[Supplied material]

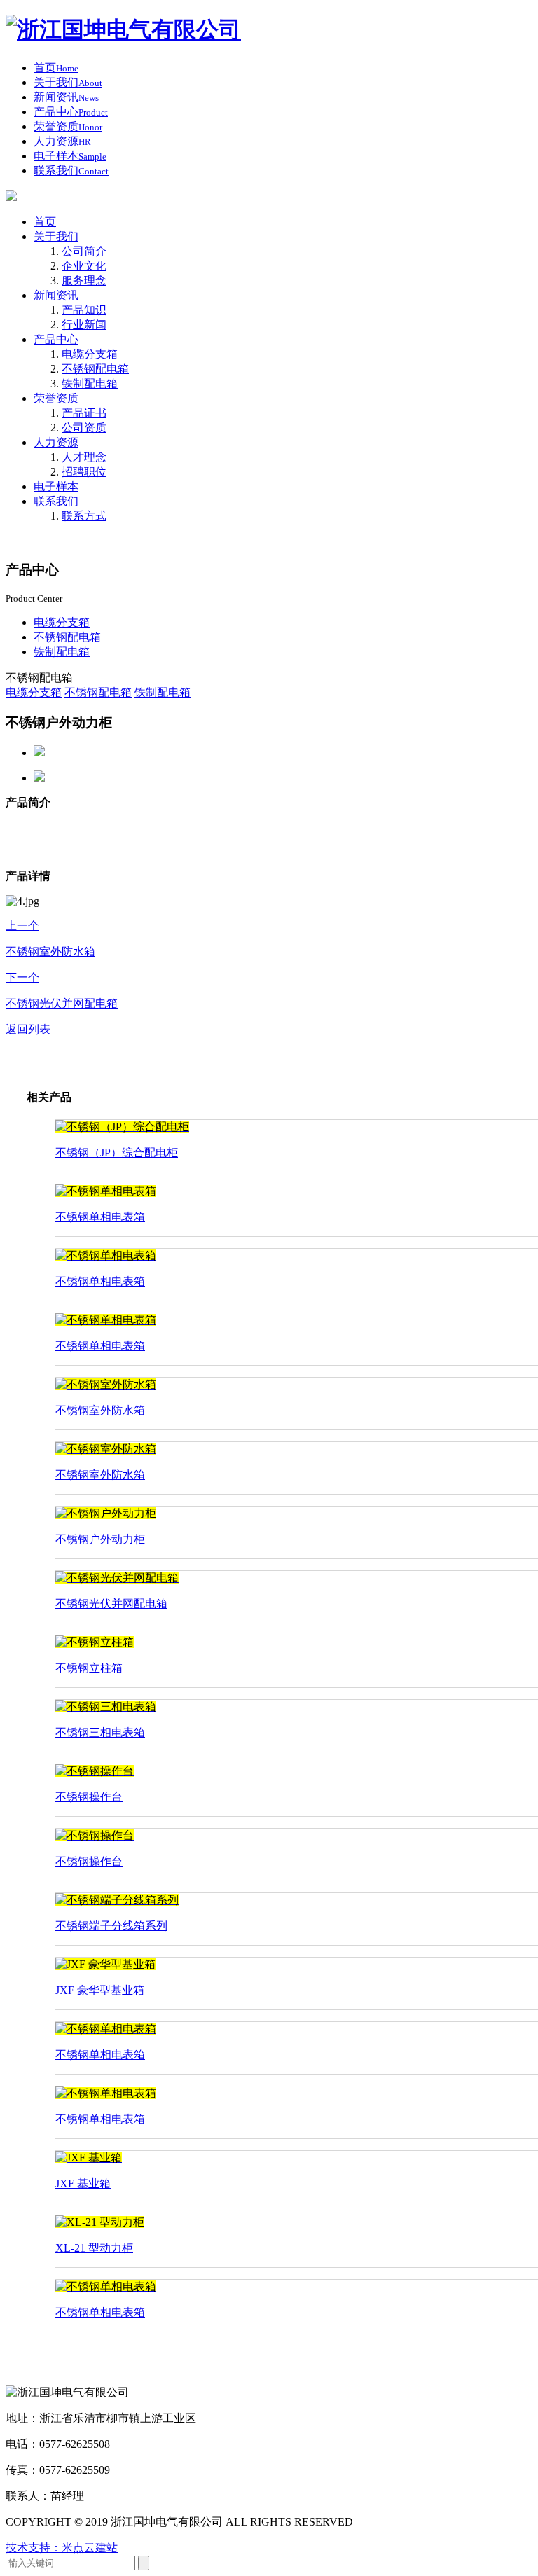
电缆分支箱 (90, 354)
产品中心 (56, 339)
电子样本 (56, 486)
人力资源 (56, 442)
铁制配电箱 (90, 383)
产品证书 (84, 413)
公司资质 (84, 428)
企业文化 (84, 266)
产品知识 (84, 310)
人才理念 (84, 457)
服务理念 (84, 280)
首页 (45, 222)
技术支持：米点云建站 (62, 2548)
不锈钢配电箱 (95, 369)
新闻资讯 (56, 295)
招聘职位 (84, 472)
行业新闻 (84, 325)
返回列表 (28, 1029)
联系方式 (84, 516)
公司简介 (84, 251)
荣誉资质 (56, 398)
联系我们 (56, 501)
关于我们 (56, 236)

[/Supplied material]
[Supplied material]

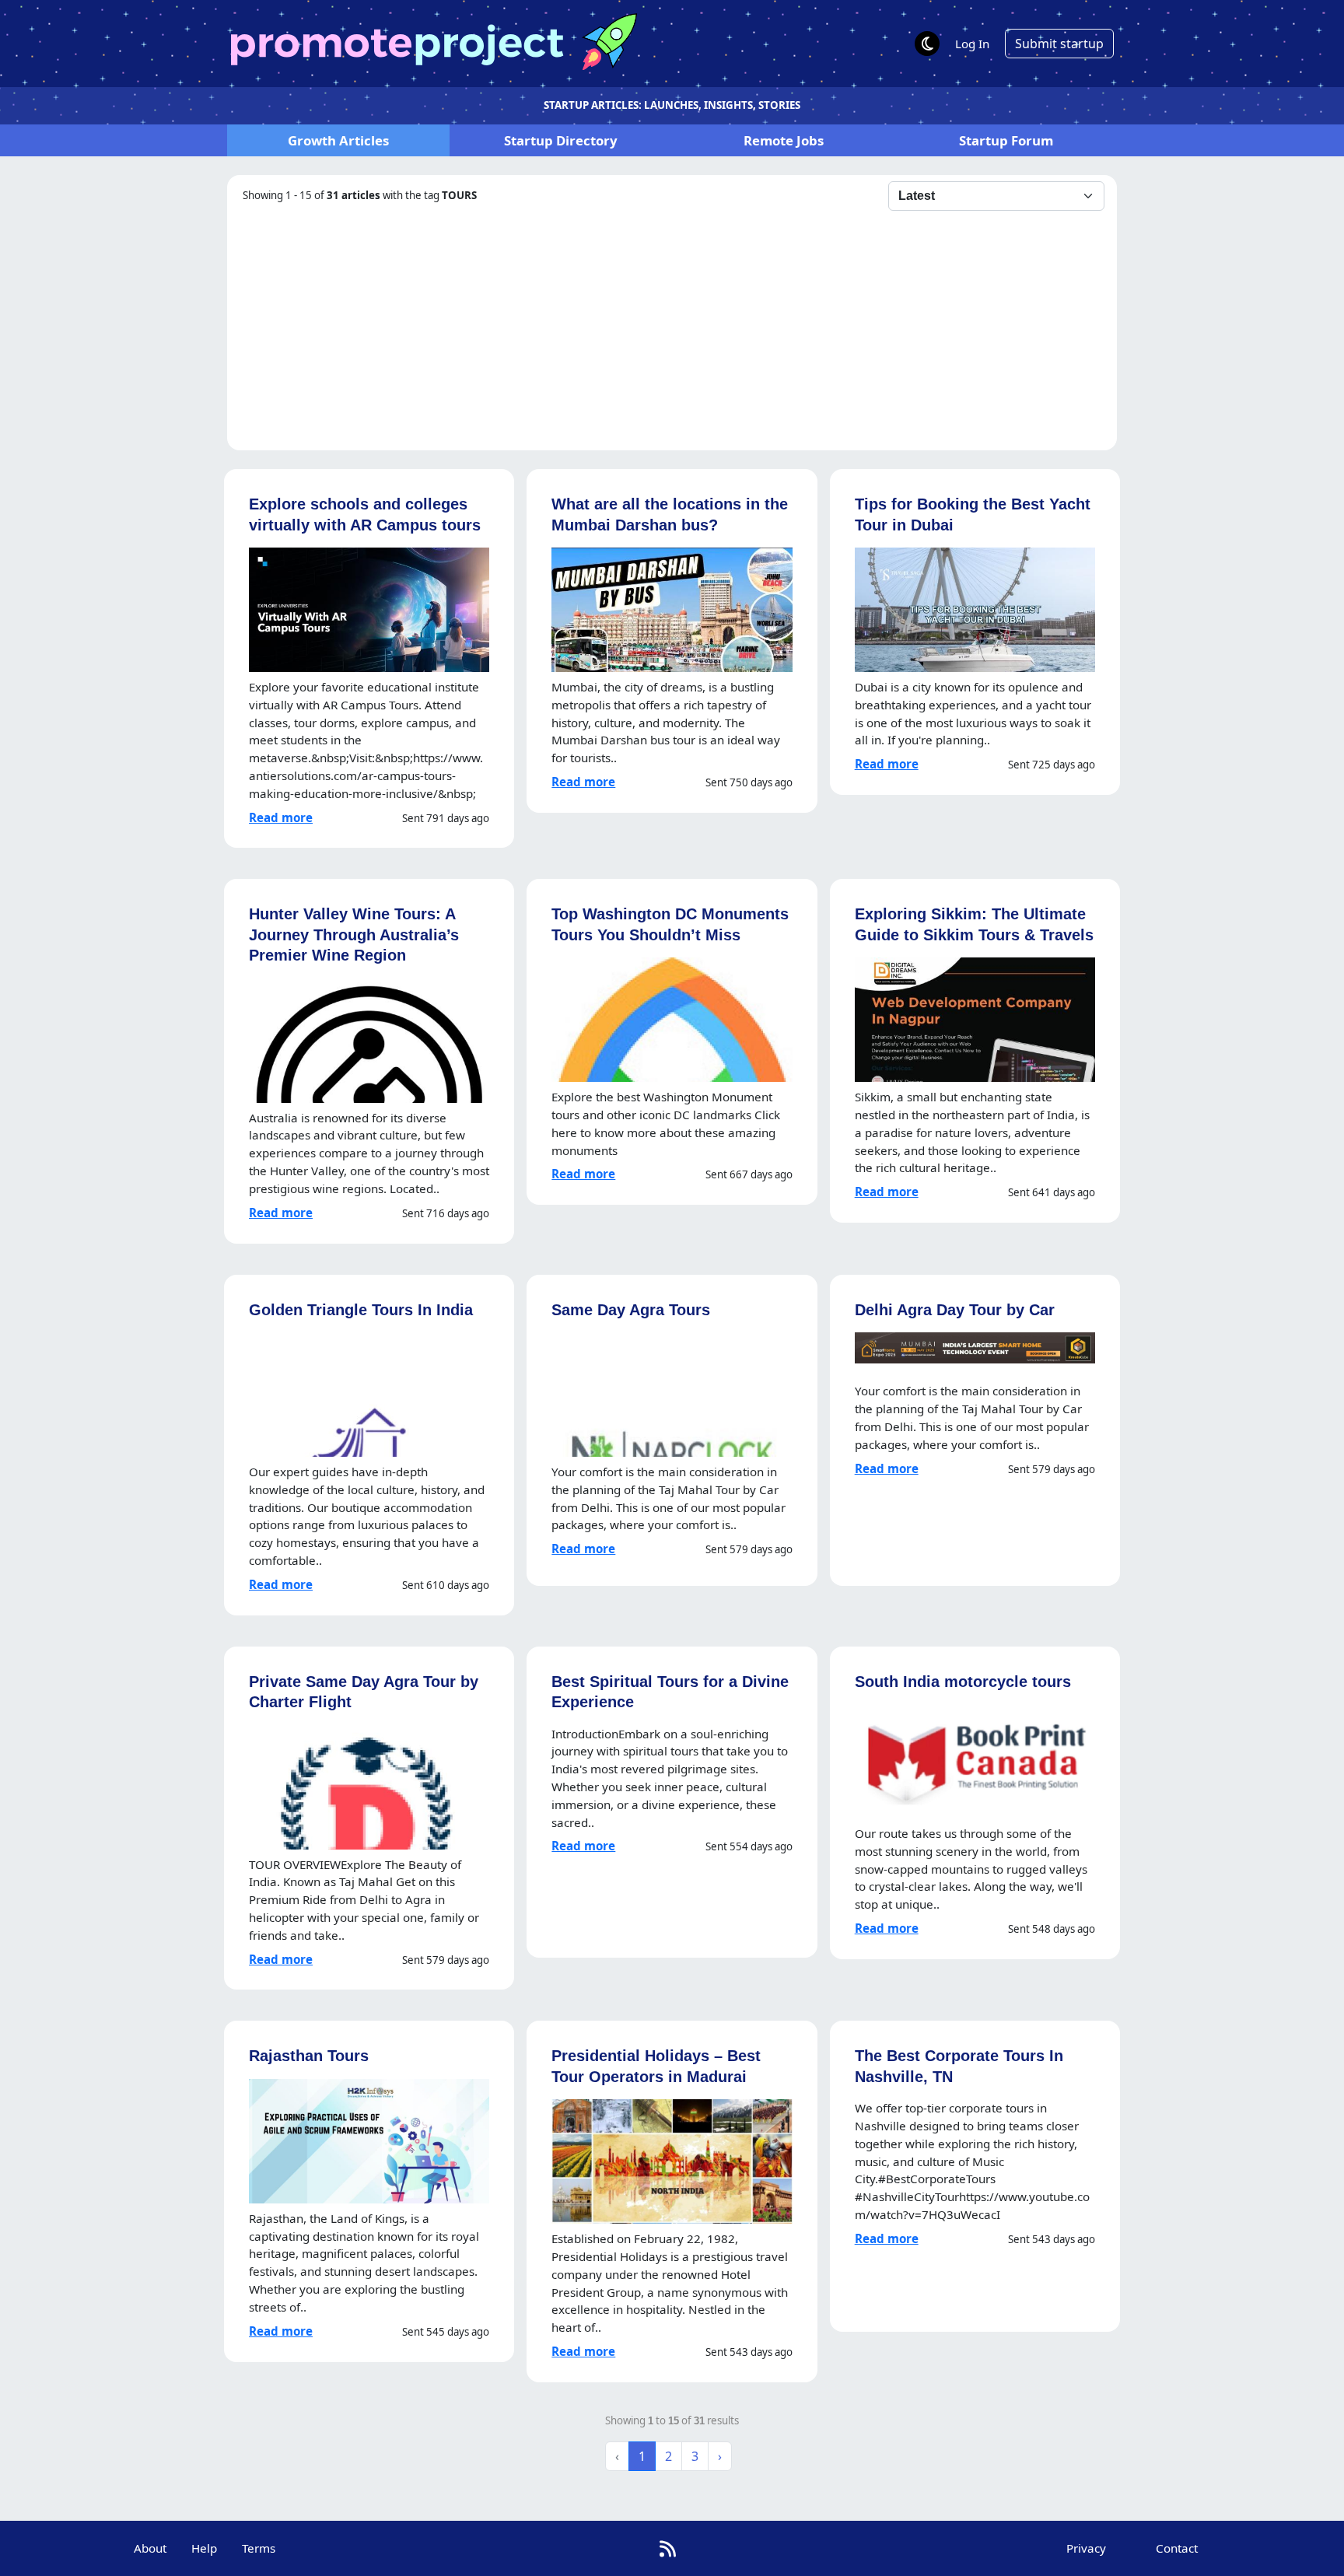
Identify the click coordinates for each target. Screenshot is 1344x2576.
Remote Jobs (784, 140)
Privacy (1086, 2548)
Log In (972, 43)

[/Supplied material]

▶ Problem description: Your answer must be the lines above from the one containing "Identify the click" to the one containing "Log In (972, 43)", both included, restated word for word.

▶ Answer box:
Identify the click coordinates for each target. Screenshot is 1344x2576.
Remote Jobs (784, 140)
Privacy (1086, 2548)
Log In (972, 43)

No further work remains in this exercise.